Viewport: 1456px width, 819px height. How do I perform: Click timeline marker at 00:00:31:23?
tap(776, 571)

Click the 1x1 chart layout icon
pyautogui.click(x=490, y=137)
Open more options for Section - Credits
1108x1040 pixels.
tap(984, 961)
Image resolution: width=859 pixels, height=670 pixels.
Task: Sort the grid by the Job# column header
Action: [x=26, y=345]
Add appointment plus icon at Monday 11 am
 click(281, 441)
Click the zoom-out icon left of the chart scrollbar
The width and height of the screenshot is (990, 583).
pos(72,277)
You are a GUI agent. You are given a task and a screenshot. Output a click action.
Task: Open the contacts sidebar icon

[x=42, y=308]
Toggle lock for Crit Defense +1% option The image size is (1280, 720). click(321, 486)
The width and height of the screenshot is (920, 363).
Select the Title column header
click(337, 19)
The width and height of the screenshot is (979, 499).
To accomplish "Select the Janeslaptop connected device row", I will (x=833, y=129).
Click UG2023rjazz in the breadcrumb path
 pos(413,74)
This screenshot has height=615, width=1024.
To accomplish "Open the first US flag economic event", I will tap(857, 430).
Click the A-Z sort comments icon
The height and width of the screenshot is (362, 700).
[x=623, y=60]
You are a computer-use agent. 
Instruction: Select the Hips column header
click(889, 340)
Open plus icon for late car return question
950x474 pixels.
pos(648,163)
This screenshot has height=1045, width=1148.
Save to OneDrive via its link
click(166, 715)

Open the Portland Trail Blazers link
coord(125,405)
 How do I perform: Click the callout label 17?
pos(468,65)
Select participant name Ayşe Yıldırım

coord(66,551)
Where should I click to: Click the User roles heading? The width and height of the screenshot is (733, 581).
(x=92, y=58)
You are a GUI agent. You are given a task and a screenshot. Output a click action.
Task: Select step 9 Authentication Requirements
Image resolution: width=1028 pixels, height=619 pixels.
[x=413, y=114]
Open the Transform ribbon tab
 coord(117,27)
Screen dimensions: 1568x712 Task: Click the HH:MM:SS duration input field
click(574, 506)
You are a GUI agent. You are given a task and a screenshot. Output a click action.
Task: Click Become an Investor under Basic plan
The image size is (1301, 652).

### What you should do
Read the entries and select each line where the word "will" is found.

### Solution to this exercise
To accomplish "Select the Janeslaptop connected device row", I will (x=833, y=129).
To accomplish "Open the first US flag economic event", I will tap(857, 430).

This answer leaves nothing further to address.